In humans, the CYP2 subfamily is the most diverse P450 gene family, with the CYP2C and CYP2D subfamilies contributing substantially to xenobiotic metabolism. However, only the ontogenic development of CYP2C9 and CYP2C19 has been investigated in detail.32 CYP2C9 protein levels and catalytic activity in first-trimester human fetal liver reflected only 1-2% of adult values, but increased gradually in later fetal life to reach approximately 30% of adult values. In contrast, CYP2C19 development was much slower, implying that different developmental regulatory mechanisms exist for these two closely related P450 isozymes.
The developmental regulation of P450 enzymes associated with the metabolism of endogenous compounds as well as xenobiotic bioactivation is also of interest.

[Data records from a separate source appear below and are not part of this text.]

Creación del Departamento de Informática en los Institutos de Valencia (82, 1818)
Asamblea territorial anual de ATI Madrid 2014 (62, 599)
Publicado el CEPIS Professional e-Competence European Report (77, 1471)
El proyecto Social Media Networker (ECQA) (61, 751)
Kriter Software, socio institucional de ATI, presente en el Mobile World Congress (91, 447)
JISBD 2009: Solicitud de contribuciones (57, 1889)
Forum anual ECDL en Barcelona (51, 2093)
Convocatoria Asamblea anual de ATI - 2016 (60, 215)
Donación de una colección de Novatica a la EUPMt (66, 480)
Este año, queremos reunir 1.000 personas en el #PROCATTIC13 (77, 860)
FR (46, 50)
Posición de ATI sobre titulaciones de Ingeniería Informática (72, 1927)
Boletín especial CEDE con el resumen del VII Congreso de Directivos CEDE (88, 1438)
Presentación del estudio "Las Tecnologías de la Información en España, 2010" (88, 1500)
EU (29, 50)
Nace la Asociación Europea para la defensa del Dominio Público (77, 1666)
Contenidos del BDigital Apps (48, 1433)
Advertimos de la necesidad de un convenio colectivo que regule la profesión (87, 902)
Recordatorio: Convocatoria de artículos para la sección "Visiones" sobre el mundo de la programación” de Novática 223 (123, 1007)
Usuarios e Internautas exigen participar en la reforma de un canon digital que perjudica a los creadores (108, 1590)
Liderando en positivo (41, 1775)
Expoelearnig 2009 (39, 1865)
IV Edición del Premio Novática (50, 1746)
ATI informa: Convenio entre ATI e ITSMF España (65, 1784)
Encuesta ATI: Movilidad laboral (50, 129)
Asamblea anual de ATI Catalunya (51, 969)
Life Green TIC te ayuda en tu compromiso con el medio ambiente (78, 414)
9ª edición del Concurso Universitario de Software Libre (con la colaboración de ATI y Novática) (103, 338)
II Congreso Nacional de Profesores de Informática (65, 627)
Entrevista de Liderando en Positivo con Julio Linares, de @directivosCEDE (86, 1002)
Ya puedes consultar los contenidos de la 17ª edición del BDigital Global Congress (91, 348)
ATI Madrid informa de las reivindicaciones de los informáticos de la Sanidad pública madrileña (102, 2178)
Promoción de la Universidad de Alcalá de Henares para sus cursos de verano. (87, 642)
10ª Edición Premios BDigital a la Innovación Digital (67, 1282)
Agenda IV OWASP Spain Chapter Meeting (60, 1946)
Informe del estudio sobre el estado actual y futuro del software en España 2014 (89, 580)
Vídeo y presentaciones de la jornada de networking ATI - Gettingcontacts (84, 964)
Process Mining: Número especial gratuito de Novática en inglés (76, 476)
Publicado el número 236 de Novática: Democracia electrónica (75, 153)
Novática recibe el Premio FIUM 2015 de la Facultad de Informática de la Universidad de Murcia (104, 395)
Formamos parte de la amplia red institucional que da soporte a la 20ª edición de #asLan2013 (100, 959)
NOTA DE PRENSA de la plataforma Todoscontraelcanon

CYP1A1 has been closely associated with the bioactivation of polycyclic aromatic hydrocarbons and other chemical carcinogens. CYP1A1 mRNA levels are detectable in fetal liver, adrenal, and lung, but not the kidney, between 6 and 12 weeks of gestation.33 In all cases mRNA levels decreased with increasing fetal age and were barely detectable in the adult liver, indicating that suppression of CYP1A1 activity occurs some time in the prenatal period, either at birth or during early childhood development.34 CYP2A enzymes have been associated with the metabolism and bioactivation of tobacco-related xenobiotics. None of the human CYP2A enzymes (CYP2A6, CYP2A13, or CYP2A7) were detected in human fetal liver,35 but by 1 year of age, hepatic CYP2A6 concentration was 50% of adult expression levels. In the fetal nasal mucosa, CYP2A6 and CYP2A13, but not CYP2A7, were identified (1-5% of adult expression levels) in fetal tissue samples.36 CYP2J2 has been associated with the epoxidation of endogenous arachidonic acid to biologically active eicosanoids and is abundantly expressed in the adult heart.37,38 This P450 enzyme appears to have a distinctive developmental pattern because CYP2J2 protein levels in fetal liver and olfactory mucosa samples from fetal tissues were comparable to adult levels.36 The impact of ontogeny on P450 enzymes should be taken into account when prescribing drugs, whose clearance highly depends on this pathway, to neonates.